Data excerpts

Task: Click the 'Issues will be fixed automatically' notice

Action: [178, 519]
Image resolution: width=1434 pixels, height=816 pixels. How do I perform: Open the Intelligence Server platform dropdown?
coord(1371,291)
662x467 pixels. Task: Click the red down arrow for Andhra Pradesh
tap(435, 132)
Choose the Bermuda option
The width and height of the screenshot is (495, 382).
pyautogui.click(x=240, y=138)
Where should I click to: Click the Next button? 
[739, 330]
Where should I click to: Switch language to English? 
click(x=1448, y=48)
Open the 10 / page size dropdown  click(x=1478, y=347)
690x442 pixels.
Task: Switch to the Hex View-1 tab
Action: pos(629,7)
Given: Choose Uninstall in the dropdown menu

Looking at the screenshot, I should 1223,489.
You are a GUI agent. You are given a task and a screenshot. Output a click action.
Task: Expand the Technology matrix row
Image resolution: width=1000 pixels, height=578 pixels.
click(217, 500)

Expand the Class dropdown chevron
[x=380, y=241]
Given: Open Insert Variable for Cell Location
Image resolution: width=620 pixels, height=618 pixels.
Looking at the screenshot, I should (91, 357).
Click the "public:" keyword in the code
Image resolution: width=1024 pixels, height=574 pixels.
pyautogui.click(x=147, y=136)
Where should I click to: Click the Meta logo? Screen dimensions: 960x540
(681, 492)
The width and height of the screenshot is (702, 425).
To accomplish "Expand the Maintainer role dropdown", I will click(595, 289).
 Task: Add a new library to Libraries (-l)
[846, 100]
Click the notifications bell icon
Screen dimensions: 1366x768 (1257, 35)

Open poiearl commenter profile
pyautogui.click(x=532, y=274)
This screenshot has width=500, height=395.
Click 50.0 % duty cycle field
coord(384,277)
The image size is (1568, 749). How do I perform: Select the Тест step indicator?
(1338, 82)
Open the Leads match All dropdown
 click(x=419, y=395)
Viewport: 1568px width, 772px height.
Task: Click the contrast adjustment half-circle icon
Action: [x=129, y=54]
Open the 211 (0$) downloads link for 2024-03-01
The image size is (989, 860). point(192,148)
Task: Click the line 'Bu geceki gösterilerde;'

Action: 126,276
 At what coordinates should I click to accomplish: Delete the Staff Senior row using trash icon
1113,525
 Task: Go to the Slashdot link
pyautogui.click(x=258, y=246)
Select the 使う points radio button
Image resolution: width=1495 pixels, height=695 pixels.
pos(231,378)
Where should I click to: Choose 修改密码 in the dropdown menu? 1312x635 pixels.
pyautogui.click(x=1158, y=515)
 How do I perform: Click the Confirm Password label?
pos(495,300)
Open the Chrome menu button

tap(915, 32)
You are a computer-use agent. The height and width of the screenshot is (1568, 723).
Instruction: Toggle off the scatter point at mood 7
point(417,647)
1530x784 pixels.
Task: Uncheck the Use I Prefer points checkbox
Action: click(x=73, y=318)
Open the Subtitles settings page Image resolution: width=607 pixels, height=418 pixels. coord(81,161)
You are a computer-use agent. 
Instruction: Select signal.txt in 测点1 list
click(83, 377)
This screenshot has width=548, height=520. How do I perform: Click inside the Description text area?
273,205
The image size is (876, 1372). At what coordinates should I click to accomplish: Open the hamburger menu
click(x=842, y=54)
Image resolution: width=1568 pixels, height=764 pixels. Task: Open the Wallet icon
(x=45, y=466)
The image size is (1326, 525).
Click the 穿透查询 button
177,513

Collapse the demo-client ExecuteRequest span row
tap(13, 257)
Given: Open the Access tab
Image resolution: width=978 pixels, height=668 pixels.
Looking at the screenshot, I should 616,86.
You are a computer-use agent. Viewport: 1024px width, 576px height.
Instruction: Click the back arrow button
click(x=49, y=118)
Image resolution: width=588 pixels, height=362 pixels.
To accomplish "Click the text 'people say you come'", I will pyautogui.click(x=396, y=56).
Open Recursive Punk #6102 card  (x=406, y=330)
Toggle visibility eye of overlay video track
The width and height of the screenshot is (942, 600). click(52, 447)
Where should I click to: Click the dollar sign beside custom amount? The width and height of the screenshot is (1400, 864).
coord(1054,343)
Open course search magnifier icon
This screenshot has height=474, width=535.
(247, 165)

▶ **BRIEF**
In the answer, the lines from the first line of the data above through the line containing "Given: Open Insert Variable for Cell Location" must appear exactly as written, with nothing else.

▶ **ANSWER FOR THE TASK**
Task: Click the 'Issues will be fixed automatically' notice

Action: [178, 519]
Image resolution: width=1434 pixels, height=816 pixels. How do I perform: Open the Intelligence Server platform dropdown?
coord(1371,291)
662x467 pixels. Task: Click the red down arrow for Andhra Pradesh
tap(435, 132)
Choose the Bermuda option
The width and height of the screenshot is (495, 382).
pyautogui.click(x=240, y=138)
Where should I click to: Click the Next button? 
[739, 330]
Where should I click to: Switch language to English? 
click(x=1448, y=48)
Open the 10 / page size dropdown  click(x=1478, y=347)
690x442 pixels.
Task: Switch to the Hex View-1 tab
Action: pos(629,7)
Given: Choose Uninstall in the dropdown menu

Looking at the screenshot, I should 1223,489.
You are a GUI agent. You are given a task and a screenshot. Output a click action.
Task: Expand the Technology matrix row
Image resolution: width=1000 pixels, height=578 pixels.
click(217, 500)

Expand the Class dropdown chevron
[x=380, y=241]
Given: Open Insert Variable for Cell Location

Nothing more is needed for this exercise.